Transcribe every entry below word for word, but skip the pictures.

> **SOURCE MATERIAL**:
● ● ● ● ●

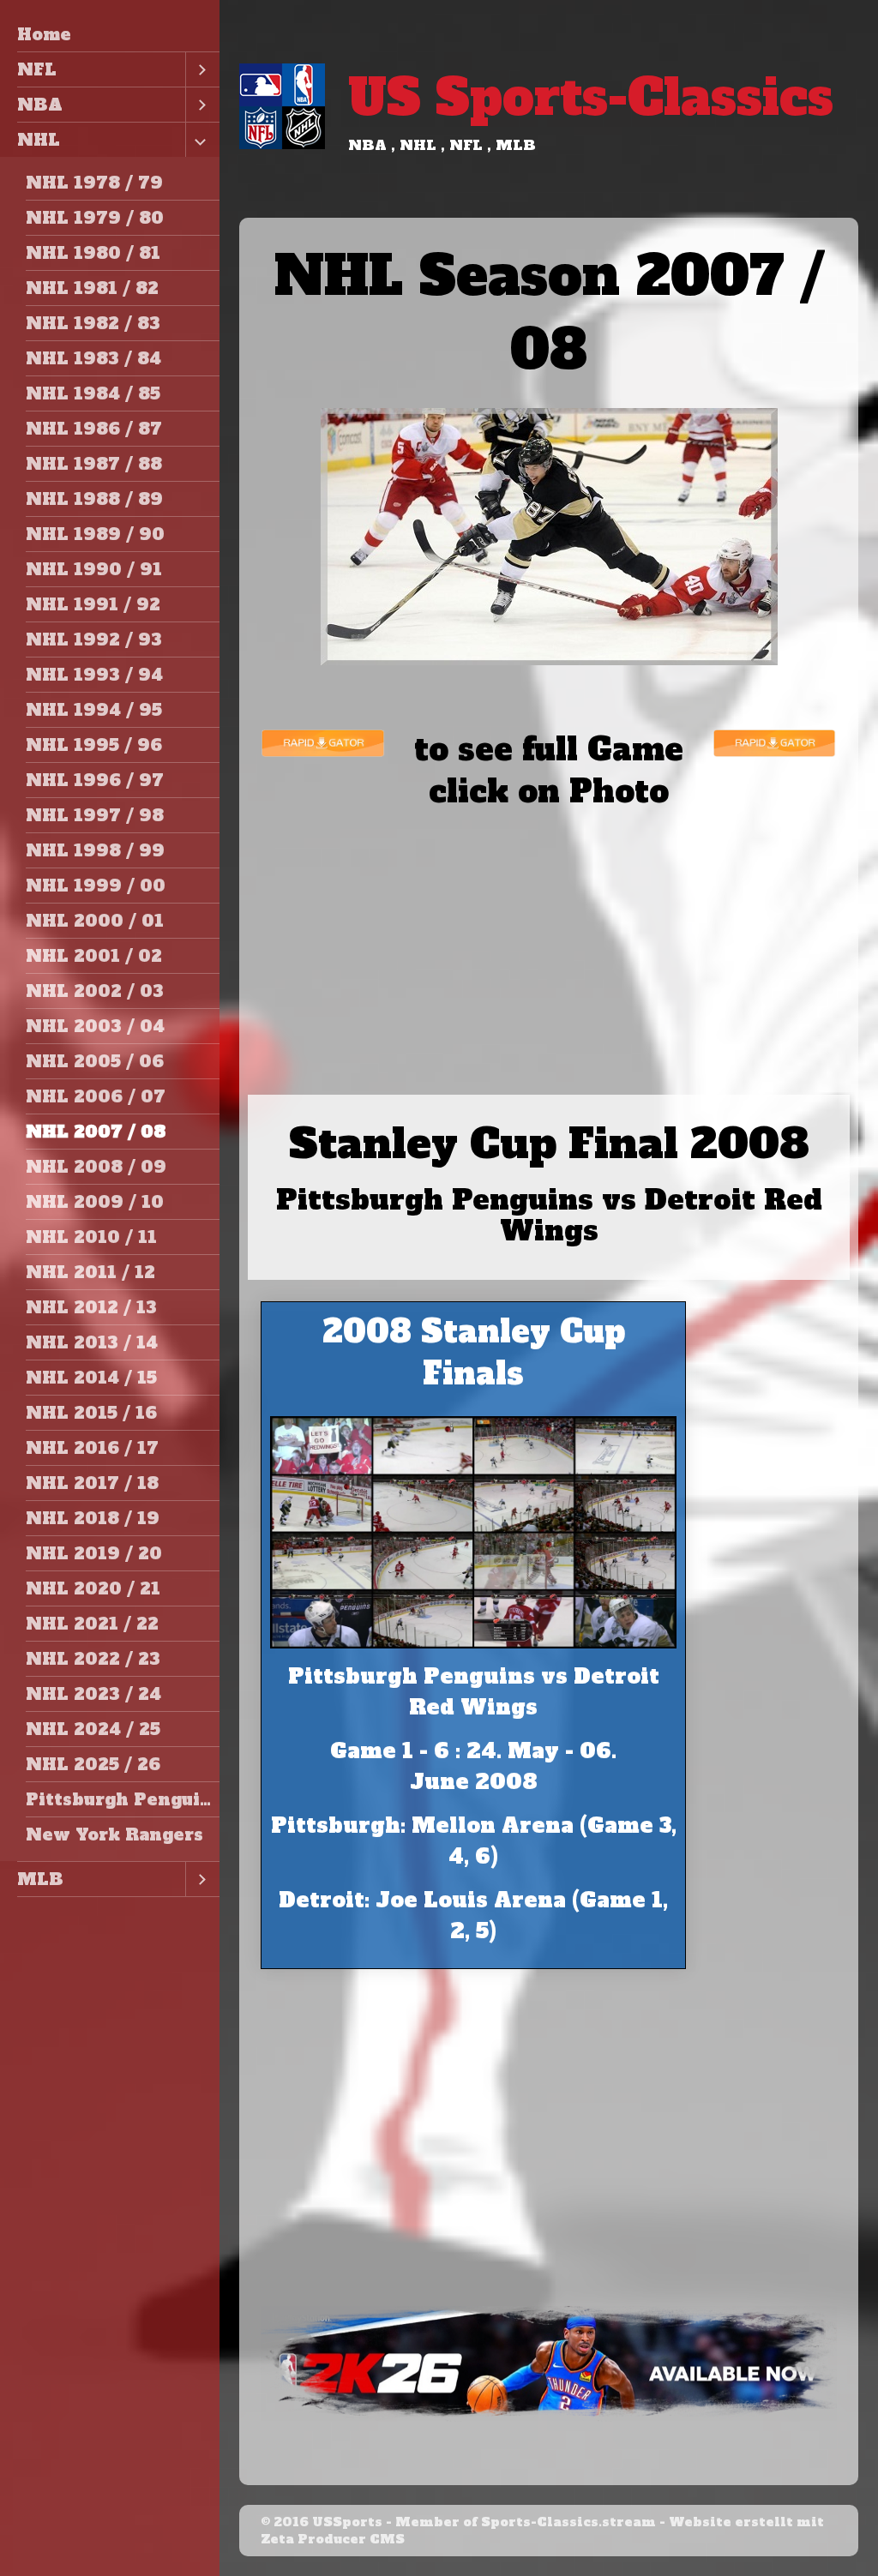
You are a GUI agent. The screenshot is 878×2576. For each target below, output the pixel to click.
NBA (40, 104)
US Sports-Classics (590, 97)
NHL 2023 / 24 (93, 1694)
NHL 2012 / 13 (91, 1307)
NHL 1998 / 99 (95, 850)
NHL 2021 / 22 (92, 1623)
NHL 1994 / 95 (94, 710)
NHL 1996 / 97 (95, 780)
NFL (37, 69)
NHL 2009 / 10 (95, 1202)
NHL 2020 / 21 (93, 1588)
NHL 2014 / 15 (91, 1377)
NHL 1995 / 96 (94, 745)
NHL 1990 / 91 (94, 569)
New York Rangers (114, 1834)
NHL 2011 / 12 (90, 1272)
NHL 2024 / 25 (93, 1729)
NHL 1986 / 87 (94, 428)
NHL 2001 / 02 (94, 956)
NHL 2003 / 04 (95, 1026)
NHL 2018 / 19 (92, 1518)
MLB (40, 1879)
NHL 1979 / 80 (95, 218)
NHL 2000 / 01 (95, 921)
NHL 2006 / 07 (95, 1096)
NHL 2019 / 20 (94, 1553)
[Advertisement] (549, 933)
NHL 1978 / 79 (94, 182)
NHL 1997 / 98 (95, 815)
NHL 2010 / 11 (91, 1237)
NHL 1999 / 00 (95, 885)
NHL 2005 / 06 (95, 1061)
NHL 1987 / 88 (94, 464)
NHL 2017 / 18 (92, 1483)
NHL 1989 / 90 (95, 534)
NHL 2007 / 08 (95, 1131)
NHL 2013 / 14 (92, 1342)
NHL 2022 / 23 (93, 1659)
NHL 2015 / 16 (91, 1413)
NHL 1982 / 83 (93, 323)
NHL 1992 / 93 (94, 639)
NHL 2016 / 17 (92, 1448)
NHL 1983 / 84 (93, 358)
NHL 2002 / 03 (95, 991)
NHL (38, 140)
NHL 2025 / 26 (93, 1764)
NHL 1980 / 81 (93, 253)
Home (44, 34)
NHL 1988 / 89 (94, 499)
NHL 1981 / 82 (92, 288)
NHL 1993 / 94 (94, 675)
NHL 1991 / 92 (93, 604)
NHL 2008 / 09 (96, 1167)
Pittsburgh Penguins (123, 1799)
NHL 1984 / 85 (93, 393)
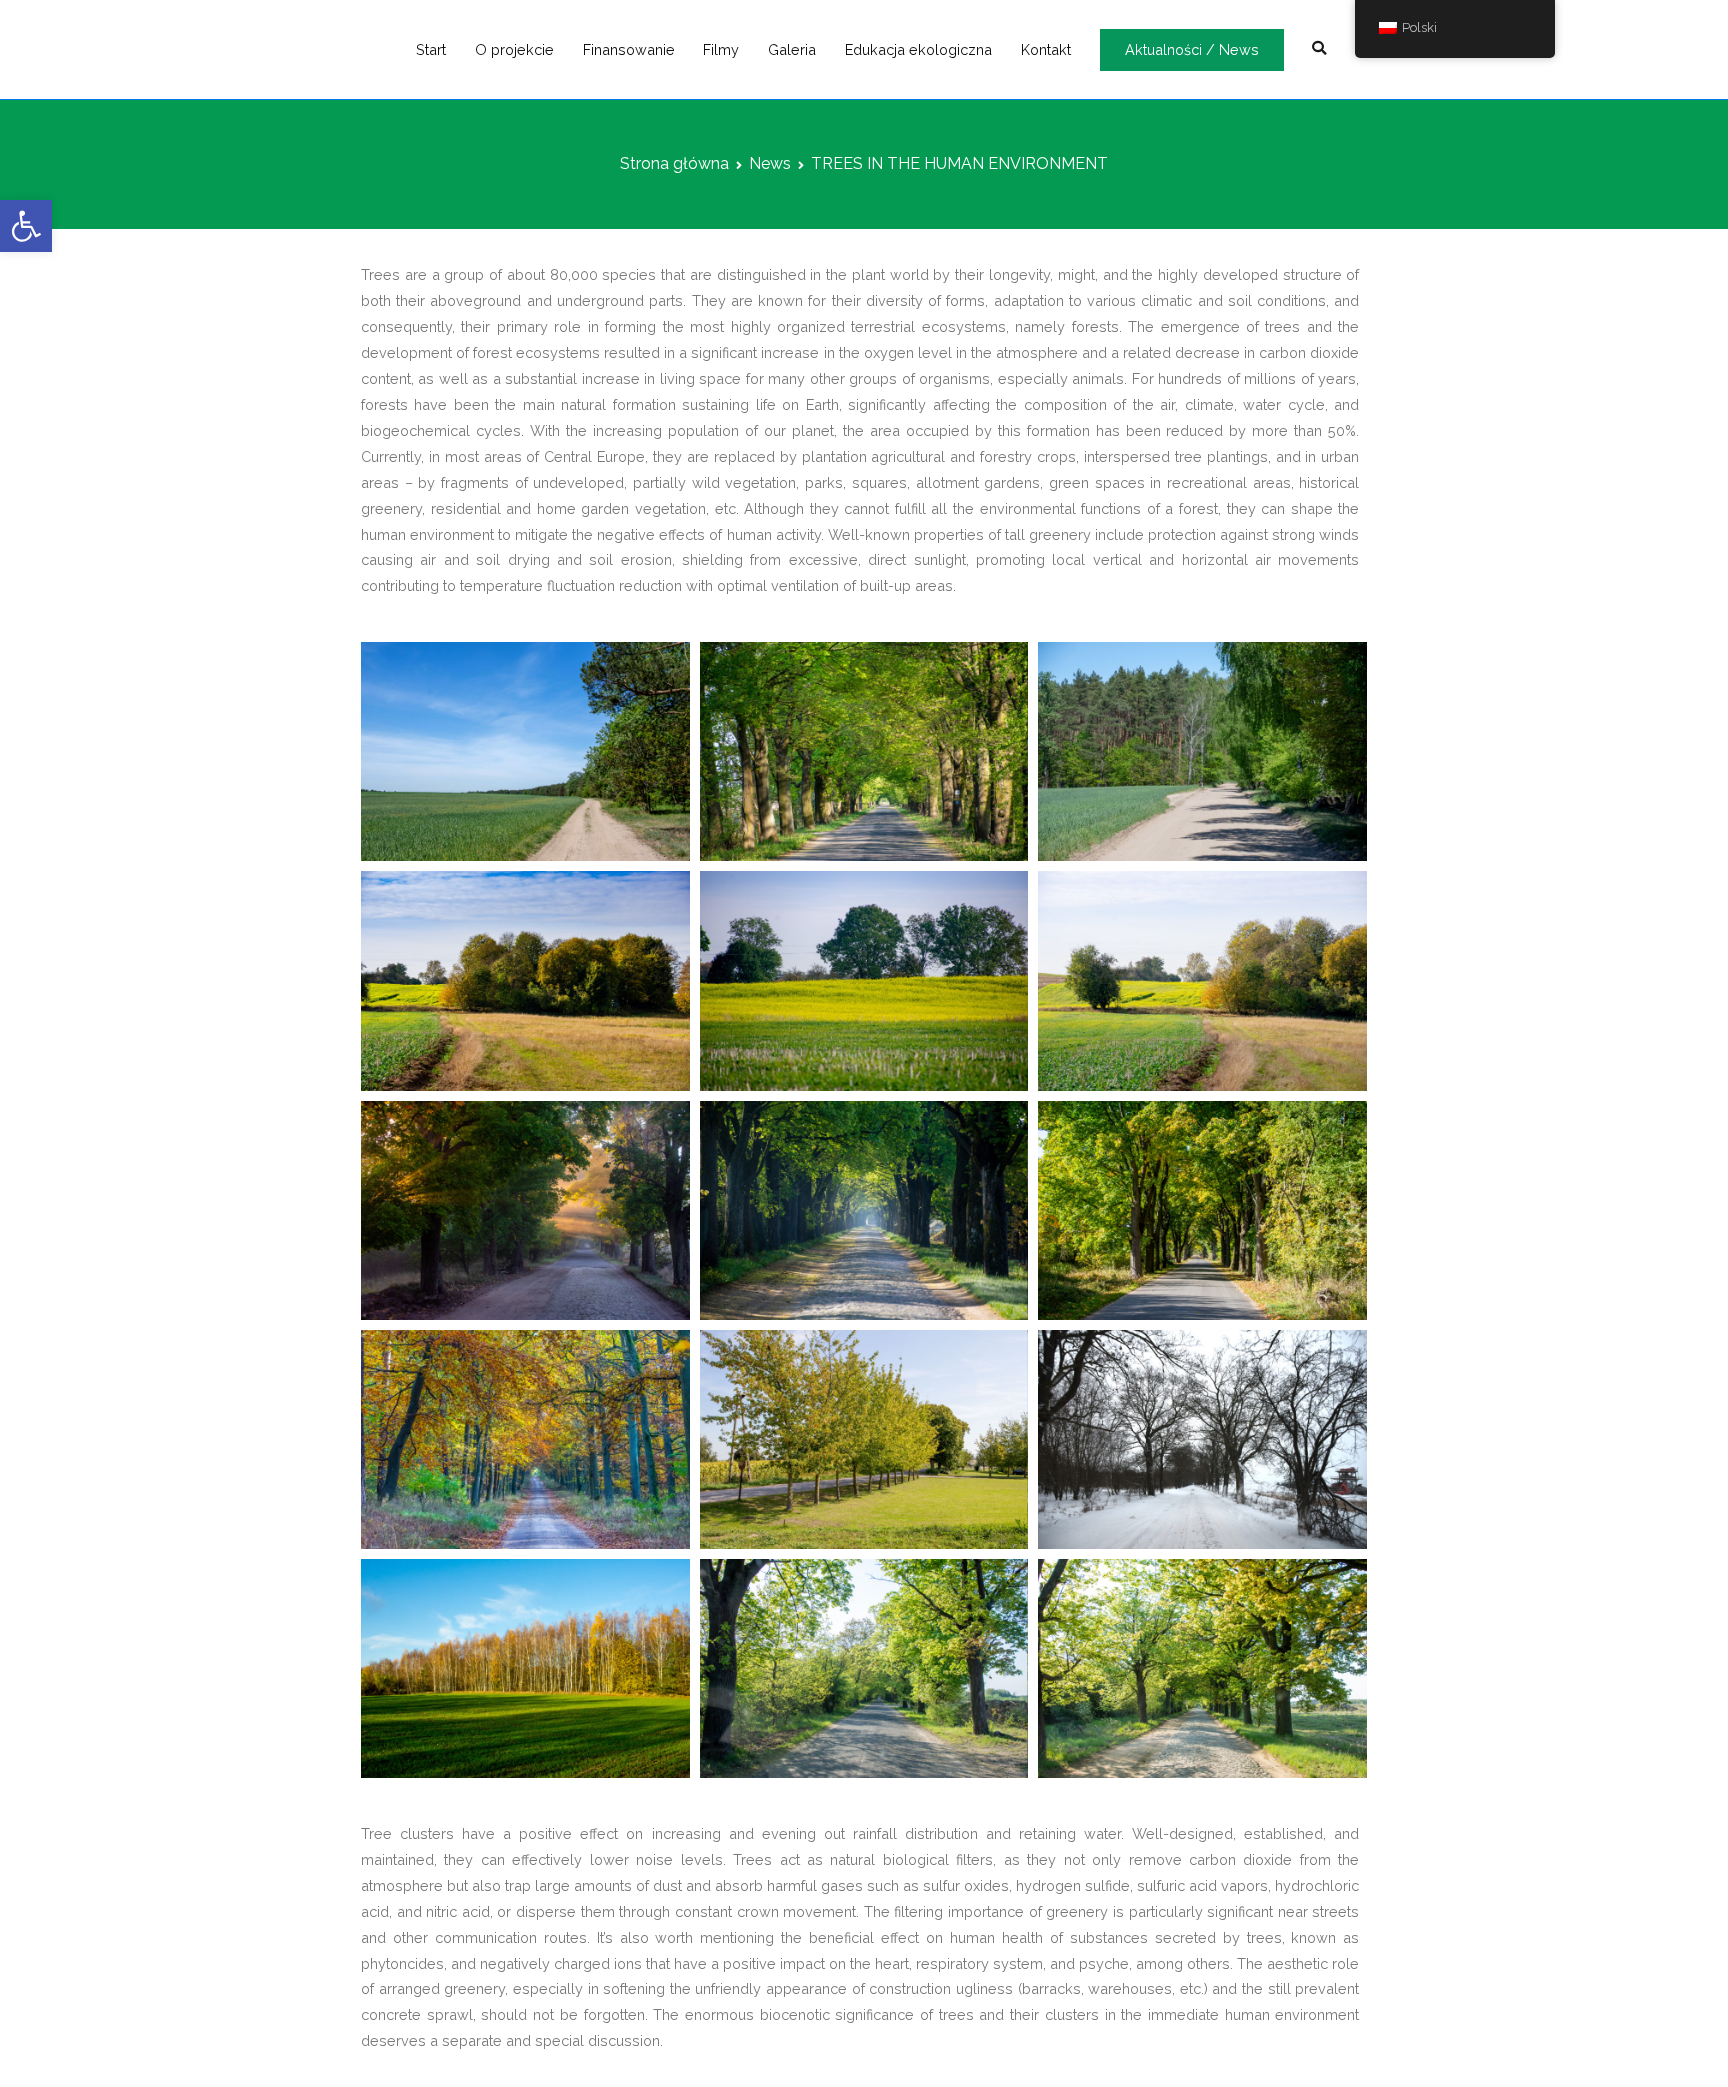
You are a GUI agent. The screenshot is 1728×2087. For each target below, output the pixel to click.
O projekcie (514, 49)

● ● ● ● ●

> **RESPONSE TO THE TASK**:
You are a GUI agent. The screenshot is 878×2576. For each target below, output the pixel to click.
NBA (40, 104)
US Sports-Classics (590, 97)
NHL 2023 / 24 (93, 1694)
NHL 2012 / 13 (91, 1307)
NHL 1998 / 99 (95, 850)
NHL 2021 / 22 (92, 1623)
NHL 1994 / 95 (94, 710)
NHL 1996 / 97 (95, 780)
NFL (37, 69)
NHL 2009 / 10 (95, 1202)
NHL 2020 / 21 (93, 1588)
NHL 2014 / 15 (91, 1377)
NHL 1995 / 96 (94, 745)
NHL 1990 / 91 (94, 569)
New York Rangers (114, 1834)
NHL 2011 / 12 (90, 1272)
NHL 2024 / 25 (93, 1729)
NHL 1986 / 87 (94, 428)
NHL 2001 / 02 (94, 956)
NHL 2003 / 04 (95, 1026)
NHL 2018 / 19 (92, 1518)
MLB (40, 1879)
NHL 1979 / 80 (95, 218)
NHL 2000 / 01 (95, 921)
NHL 2006 / 07 (95, 1096)
NHL 2019 / 20 (94, 1553)
[Advertisement] (549, 933)
NHL 1978 / 79 (94, 182)
NHL 1997 / 98 (95, 815)
NHL 2010 / 11 (91, 1237)
NHL 1999 / 00 (95, 885)
NHL 2005 / 06 (95, 1061)
NHL 1987 / 88 (94, 464)
NHL 2017 / 18 (92, 1483)
NHL 1989 / 90 (95, 534)
NHL 2007 / 08 (95, 1131)
NHL 2013 / 14 (92, 1342)
NHL 2022 / 23 (93, 1659)
NHL 2015 / 16 (91, 1413)
NHL 1982 / 83 (93, 323)
NHL 1992 / 93 (94, 639)
NHL 2016 / 17 (92, 1448)
NHL 1983 / 84 (93, 358)
NHL 2002 / 03 (95, 991)
NHL (38, 140)
NHL 2025 / 26 (93, 1764)
NHL 1980 / 81 (93, 253)
Home (44, 34)
NHL 1988 / 89 (94, 499)
NHL 1981 / 82 (92, 288)
NHL 1993 / 94 (94, 675)
NHL 1991 / 92 (93, 604)
NHL 2008 / 09 (96, 1167)
Pittsburgh Penguins (123, 1799)
NHL 1984 / 85 (93, 393)
You are a GUI agent. The screenshot is 1728×2087. For each target below, output the pixel to click.
O projekcie (514, 49)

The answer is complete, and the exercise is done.